1期+映画で原作の1巻~5巻を消化したのに対し、2期だけで6巻~10巻を扱うため「重要なシーンがカットされまくりにはならないよね?」と不安に思っていましたが、若干駆け足にはなったものの原作に忠実に映像化してくれたことには感謝しています。
「大丈夫、みんなにも振る舞ったさ」というカニバリスティックなセリフをそのままTV放送してくれたのもすごい。

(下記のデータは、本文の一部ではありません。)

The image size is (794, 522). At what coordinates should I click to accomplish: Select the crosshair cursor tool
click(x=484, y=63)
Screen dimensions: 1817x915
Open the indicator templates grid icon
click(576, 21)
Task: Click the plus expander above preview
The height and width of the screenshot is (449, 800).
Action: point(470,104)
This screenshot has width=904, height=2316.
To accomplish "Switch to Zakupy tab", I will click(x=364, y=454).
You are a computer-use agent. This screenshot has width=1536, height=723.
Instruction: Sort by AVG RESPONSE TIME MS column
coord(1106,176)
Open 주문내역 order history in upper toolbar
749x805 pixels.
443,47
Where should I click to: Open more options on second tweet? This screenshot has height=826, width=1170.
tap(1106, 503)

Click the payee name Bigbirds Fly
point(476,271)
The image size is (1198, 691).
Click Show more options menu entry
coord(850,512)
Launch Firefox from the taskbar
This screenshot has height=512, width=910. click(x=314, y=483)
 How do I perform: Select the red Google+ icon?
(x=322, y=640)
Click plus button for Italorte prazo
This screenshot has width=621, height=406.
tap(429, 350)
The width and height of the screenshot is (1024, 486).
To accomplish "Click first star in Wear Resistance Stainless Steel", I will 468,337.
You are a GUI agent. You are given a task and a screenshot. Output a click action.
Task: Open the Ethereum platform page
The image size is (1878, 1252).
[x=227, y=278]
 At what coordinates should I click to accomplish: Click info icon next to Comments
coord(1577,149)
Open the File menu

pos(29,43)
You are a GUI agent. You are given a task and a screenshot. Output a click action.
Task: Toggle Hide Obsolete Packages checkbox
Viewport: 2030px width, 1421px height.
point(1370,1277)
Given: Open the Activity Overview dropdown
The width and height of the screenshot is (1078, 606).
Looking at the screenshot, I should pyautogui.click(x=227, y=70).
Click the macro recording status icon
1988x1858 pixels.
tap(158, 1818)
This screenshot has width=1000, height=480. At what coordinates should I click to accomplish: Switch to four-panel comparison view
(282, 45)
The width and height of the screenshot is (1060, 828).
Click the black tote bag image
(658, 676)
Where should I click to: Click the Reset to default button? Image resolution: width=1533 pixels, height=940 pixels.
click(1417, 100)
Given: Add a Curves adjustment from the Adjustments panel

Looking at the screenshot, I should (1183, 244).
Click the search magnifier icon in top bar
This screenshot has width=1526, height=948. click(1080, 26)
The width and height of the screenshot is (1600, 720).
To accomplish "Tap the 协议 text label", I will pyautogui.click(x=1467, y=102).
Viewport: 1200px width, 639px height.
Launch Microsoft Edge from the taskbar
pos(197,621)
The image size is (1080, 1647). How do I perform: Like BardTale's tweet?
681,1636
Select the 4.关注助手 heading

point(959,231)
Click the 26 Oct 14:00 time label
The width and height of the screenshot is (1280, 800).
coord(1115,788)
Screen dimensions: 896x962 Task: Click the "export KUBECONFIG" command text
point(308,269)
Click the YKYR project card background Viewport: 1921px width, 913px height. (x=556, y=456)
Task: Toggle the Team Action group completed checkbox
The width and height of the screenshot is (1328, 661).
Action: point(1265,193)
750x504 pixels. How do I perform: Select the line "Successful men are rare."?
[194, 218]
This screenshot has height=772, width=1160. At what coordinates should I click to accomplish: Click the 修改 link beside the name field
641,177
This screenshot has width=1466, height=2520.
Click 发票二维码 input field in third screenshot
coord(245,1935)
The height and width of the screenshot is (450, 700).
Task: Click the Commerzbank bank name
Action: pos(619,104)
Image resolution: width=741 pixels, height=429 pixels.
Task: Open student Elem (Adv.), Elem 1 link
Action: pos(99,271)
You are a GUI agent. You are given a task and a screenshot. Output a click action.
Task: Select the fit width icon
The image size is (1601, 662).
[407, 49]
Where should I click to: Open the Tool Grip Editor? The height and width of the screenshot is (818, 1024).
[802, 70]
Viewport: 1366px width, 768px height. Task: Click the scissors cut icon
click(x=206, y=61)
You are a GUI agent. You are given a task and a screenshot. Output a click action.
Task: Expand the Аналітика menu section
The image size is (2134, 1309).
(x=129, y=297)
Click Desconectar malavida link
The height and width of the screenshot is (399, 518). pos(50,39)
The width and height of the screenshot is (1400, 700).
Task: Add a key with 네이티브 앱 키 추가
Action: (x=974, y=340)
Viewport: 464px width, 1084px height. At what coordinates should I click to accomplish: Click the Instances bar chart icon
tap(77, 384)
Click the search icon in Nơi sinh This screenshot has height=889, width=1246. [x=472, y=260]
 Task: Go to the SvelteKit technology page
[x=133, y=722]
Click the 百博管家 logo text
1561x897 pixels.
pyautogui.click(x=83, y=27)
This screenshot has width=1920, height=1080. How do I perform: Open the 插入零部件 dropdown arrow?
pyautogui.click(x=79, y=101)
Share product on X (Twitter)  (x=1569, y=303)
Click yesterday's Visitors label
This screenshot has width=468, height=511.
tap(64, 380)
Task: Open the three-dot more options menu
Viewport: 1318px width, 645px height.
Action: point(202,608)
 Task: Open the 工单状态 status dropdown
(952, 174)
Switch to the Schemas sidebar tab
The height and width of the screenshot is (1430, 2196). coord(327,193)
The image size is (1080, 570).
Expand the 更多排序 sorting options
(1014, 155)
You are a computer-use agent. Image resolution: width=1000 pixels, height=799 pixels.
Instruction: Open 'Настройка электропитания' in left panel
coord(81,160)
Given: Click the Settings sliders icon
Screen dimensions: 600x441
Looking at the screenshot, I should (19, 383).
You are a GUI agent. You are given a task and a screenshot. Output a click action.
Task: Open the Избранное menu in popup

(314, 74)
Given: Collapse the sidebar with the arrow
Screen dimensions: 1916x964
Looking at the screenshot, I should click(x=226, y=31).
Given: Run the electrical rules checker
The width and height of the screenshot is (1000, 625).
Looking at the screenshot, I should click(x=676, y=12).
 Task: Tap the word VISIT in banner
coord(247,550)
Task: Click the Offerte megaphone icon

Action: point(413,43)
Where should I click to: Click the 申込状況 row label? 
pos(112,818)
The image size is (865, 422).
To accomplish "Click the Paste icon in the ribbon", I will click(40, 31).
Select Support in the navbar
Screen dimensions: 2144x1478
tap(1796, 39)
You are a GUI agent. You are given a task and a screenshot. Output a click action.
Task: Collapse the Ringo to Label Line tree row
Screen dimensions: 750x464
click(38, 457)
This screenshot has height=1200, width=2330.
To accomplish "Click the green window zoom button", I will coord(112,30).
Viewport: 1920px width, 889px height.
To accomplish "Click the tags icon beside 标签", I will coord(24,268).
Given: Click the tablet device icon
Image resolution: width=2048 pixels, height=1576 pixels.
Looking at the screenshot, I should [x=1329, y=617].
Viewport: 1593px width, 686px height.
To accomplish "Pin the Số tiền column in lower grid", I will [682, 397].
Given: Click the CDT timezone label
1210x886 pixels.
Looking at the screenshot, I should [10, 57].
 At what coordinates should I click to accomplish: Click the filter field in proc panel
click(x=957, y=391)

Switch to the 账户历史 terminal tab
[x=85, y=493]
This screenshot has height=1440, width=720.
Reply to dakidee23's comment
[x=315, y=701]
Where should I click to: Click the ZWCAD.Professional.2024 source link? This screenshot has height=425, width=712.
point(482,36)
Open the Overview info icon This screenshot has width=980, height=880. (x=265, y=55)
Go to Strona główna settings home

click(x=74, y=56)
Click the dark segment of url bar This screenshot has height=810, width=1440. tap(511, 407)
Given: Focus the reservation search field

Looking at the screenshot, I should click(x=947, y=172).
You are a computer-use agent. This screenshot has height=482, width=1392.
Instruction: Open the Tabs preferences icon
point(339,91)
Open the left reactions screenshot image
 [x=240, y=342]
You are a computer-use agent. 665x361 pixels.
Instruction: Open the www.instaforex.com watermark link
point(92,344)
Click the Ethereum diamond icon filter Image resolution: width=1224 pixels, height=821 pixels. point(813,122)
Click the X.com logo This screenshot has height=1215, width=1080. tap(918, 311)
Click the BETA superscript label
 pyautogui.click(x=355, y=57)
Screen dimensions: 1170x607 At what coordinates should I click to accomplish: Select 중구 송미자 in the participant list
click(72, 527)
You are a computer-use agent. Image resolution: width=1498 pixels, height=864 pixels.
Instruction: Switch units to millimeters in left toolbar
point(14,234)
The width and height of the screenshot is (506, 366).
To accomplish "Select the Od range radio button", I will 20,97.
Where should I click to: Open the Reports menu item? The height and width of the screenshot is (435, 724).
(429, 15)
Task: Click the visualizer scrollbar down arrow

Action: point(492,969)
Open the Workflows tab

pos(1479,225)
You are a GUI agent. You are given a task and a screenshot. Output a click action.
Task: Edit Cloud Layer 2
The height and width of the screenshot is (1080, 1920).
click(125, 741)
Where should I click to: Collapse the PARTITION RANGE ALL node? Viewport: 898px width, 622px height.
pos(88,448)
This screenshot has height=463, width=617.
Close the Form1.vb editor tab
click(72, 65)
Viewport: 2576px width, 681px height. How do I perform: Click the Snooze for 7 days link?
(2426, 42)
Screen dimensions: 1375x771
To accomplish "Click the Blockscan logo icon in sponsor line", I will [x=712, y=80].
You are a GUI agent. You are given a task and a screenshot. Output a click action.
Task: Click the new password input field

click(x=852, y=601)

このページでは、あくまで個人的な感想だけを思いつくままに書き散らしています。なのでファン以外には意味不明のページになっているかもしれませんが、そこはご了承ください。あと、ネタバレありなので未見の人はご注意を。
全体的な感想
まず、映像があまりにもきれいなことに感動しました。背景も驚くほど作り込まれていますし、もはや無料で見せていいレベルではないのでは?
大胆な順序変更
第1話を見て「え? そこから始まるの?」と思った人も多いはず。前述の通り2期は原作の6巻~10巻がアニメ化されていますが、1話は8巻の内容からスタートしました。最初は驚きましたが、おかげでスムーズに話に入っていけましたし、効果的な改変だったと思います。
イルミューイ役の声優さんの迫力
イルミューイ&ファプタ役の声優、久野美咲さんの声がすごい迫力でした。特に、このシーン。
倫理観が最高に崩壊した場面でしたねえ。
ワズキャンの計画
原作を読んでいるときはいまいち理解できなかったワズキャンの計画も、アニメでは理解できました。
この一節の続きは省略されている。